Copyright ©The Author(s) 2018.
World J Hepatol. Feb 27, 2018; 10(2): 246-253
Published online Feb 27, 2018. doi: 10.4254/wjh.v10.i2.246
Figure 1
Figure 1 Metabolism of sphingomyelin in the liver and potential implications of alk-SMase in liver diseases. Liver alk-SMase is localized on the hepatocyte canaliculi membrane. It hydrolyzes SM, PAF, and lyso-PC, resulting in increased ceramide (Cer) and decreased PAF and LPA, thus having anticancer and anti-inflammatory effects. Together with PC, cholesterol, and bile salts, SM is released in canaliculi and transported to gallbladder, where the interactions of these compounds affect gallstone formation. When the bile is delivered into the intestinal tract, bile salt will release additional alk-SMase from intestinal mucosa, and digest intestinal SM to ceramide and phosphocholine (Pch).
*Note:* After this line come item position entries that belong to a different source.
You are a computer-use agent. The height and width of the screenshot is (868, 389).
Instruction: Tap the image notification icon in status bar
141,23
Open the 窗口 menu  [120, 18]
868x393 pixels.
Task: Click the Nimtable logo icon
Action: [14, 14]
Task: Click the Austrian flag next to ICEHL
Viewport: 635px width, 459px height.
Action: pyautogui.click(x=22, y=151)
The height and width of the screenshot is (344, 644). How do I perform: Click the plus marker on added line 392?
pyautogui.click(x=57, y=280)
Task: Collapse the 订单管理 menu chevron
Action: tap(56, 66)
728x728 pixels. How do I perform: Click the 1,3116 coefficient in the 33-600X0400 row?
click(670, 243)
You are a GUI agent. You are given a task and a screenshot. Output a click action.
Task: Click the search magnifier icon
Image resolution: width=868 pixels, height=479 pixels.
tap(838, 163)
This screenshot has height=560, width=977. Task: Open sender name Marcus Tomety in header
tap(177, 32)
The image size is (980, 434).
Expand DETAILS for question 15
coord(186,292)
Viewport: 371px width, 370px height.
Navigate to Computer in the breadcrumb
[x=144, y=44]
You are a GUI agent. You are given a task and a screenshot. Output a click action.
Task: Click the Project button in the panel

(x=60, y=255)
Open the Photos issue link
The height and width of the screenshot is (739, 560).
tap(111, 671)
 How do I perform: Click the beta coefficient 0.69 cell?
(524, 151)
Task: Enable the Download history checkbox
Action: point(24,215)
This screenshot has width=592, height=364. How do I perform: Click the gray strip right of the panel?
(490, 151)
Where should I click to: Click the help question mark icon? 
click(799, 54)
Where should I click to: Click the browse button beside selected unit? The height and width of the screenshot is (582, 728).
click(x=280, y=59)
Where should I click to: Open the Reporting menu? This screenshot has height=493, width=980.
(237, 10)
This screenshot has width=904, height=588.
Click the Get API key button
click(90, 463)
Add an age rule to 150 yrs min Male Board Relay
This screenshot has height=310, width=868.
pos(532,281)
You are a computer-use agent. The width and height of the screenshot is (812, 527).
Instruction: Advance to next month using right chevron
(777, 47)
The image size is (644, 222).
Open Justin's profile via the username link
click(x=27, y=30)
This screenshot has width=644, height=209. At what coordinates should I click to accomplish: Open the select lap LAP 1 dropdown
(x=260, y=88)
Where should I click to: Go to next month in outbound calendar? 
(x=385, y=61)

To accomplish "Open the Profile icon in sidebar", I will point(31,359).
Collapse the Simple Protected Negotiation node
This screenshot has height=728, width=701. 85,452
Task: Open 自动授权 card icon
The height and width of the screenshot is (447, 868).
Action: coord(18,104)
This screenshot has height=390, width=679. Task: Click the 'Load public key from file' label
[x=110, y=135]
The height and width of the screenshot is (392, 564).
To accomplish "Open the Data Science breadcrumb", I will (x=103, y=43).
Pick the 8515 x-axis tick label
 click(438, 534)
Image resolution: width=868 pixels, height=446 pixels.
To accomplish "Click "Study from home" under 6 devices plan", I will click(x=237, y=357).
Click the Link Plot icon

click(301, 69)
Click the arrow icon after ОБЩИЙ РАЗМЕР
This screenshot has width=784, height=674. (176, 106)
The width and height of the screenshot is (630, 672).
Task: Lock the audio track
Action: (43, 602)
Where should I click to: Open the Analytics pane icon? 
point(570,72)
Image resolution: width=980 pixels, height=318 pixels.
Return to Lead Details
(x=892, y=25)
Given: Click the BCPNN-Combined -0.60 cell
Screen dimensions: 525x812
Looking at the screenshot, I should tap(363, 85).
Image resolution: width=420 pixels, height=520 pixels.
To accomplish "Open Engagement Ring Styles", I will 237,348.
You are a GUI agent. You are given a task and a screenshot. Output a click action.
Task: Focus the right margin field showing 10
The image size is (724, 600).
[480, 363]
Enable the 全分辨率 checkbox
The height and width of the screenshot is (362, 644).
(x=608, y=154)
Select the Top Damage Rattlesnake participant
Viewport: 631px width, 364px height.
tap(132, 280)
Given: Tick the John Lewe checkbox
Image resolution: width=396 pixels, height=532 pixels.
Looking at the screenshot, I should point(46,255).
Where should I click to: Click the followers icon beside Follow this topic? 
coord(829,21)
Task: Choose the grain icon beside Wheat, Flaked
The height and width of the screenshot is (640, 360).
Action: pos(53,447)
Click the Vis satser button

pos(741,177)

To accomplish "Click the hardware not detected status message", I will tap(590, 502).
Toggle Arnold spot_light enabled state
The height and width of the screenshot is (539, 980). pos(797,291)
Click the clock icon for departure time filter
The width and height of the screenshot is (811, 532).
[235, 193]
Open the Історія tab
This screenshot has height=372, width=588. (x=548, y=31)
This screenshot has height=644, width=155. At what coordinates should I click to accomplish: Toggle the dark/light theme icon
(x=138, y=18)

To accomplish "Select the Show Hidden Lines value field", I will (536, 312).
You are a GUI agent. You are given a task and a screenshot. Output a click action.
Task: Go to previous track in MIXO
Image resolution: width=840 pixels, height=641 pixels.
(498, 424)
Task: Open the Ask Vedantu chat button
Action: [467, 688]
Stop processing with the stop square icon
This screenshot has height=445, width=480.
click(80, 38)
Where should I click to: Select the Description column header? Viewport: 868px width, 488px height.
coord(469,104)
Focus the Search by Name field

Meanwhile, PC will be hydrolyzed by enzymes from pancreas and intestinal mucosa to choline compounds such as free choline, lyso-PC, and Pch. These choline compounds will be transported to liver where to be used for synthesis of PC. Pch moiety in PC can be transferred to ceramide to form SM by SM synthases. Part of the SM formed will be released into blood together with lipoproteins, part to bile, and part to be degraded by alk-SMase and acid SMase (ASMase) in the liver.